Shares of Goodyear Tire & Rubber (NASDAQ:GT) were trading sharply higher on Monday after the company announced it will acquire rival Cooper Tire (NYSE:CTB) in a friendly cash-and-stock deal.
It’s no surprise that Cooper Tire’s stock soared on the news as Goodyear is acquiring Cooper at a 24% premium to Friday’s closing price. It’s somewhat unusual for an acquirer’s stock to surge in these situations, but auto investors clearly like the deal.
As of 1:45 p.m. EST, Goodyear’s stock was up about 18.8% from Friday’s closing price, and Cooper Tire’s was up about 29.8%.
Here are the key points of the deal:
- Goodyear is paying about $2.8 billion for Cooper Tire, or $54.36 per share.

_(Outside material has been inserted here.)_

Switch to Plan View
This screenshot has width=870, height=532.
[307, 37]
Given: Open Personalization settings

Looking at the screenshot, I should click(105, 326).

- Cooper Tire shareholders will receive a mix of cash and Goodyear stock: $41.75 in cash and 0.907 shares of Goodyear for each share of Cooper Tire.
This feels like a good deal for both parties, not least because Goodyear and Cooper Tire have complementary brand portfolios. Goodyear has traditionally focused on passenger-vehicle tires, with a sizable business in tires sold to automakers for new vehicles. Cooper Tire, on the other hand, has strong high-margin offerings for light trucks and SUVs, and a substantial retail presence.

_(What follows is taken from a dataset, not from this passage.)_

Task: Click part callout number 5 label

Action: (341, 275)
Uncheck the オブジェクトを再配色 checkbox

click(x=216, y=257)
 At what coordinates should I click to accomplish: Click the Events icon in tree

Simply put, Goodyear gets a good brand in market segments where it has traditionally been less strong, some added production capacity, and — importantly — an expanded presence in China, where Cooper’s business has been thriving.
Adding the businesses together on paper, we see a combined company with $17.5 billion in annual revenue, about $1 billion in operating income, and about $525 million in annual free cash flow.
If all goes well, investors can expect the deal to close in the second half of 2021.